このコラムを書いた弁護士
弁護士 橘高和芳(きったか かずよし)
大阪弁護士会所属 52期/登録番号:27404
近畿税理士会所属 税理士/登録番号:130995
相続税の税務調査の対象となった場合、税務署は、口座を有すると思しき金融機関に紹介をかけますが、その中には、貸金庫契約の有無も照会事項として含まれています。
そのため、被相続人に貸金庫があるか否かは、税務署にわかると思ったほうが良いでしょう。
貸金庫があると分かった場合には、次に開扉履歴について調査します。これは、亡くなる直前や直後に貸金庫に行っていると、貸金庫から財産を持ち出したのではないか、また、銀行に出向いたのはだれかなどを特定して財産が流れていないかの調査につながっていきます。
そして、上記の調査結果を把握したうえで、相続人に対する面談での調査では、貸金の存在やだれか開けにに行ったかを聞いてきます。ここで事実と異なることを言うと、「隠ぺい」ありとして重加算税の対象になりかねません。貸金庫に限りませんが、記憶通りのことを話すのが無難で、ただ記憶があいまいという場合にはよく覚えていないというのが無難でしょう。

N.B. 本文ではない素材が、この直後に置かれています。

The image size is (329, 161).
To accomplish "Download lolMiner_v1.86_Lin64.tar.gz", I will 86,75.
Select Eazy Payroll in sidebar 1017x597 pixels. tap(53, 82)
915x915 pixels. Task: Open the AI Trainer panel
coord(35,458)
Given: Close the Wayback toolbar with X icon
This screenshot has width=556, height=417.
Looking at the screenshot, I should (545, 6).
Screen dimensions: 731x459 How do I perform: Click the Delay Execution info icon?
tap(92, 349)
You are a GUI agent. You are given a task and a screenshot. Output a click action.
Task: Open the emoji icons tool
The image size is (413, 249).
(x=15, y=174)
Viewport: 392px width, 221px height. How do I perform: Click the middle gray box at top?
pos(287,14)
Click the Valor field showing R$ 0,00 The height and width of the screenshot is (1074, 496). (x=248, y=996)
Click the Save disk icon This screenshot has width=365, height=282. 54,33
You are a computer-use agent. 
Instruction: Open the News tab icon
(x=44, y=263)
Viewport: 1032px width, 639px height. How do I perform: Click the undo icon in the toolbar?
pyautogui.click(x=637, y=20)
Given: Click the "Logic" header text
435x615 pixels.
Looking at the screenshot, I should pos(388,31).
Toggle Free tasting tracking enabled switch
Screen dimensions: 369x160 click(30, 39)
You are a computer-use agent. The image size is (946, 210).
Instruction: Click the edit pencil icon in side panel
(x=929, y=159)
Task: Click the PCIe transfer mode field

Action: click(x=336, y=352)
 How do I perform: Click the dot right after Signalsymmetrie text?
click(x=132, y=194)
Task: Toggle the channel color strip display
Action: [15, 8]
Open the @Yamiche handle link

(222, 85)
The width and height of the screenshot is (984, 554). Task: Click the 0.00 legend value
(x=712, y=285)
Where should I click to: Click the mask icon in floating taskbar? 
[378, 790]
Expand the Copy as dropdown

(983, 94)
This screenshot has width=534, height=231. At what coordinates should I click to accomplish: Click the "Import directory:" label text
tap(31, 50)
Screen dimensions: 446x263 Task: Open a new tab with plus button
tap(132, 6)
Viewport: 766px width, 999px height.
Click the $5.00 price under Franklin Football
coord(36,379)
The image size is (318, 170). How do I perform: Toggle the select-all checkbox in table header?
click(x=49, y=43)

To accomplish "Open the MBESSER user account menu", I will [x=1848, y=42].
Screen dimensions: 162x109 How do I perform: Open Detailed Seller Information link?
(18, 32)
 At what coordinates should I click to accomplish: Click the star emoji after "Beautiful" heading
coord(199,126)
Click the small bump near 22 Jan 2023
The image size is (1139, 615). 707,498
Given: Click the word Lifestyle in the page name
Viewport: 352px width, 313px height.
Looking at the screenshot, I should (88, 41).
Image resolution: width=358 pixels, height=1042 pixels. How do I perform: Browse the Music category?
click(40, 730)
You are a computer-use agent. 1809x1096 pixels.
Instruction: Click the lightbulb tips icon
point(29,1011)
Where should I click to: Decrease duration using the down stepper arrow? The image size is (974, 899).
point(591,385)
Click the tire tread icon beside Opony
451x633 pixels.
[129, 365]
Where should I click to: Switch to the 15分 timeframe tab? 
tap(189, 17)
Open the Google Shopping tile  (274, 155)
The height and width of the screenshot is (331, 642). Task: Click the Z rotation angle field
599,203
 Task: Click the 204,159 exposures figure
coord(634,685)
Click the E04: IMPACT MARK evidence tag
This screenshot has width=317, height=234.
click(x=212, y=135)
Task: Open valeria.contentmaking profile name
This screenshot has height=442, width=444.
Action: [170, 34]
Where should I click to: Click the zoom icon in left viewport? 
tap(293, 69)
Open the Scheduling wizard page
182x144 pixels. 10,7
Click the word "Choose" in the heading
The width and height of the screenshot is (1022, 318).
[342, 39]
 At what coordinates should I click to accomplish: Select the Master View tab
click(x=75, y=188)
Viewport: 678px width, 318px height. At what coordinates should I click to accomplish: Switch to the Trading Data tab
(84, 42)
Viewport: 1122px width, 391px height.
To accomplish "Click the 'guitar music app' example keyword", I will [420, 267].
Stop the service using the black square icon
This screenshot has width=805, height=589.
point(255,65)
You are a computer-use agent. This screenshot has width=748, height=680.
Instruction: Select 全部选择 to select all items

自宅に金庫があるかどうかは、自営業者か(何らかの金庫があるのが通常のため)、通帳の履歴に金庫店への支払いがないか、面談調査の際の雑談などから金庫がないかを探ってこられます。特に雑談の場合では、思わぬ方向から話が飛んでくる(例えば、物騒な世の中になってきましたねとか、不動産の権利証は大事にされているでしょうねなどの世間話から、じゃあ権利証の保管場所を見せていただいていいですかなどの流れとなることもあります)ので注意が必要です。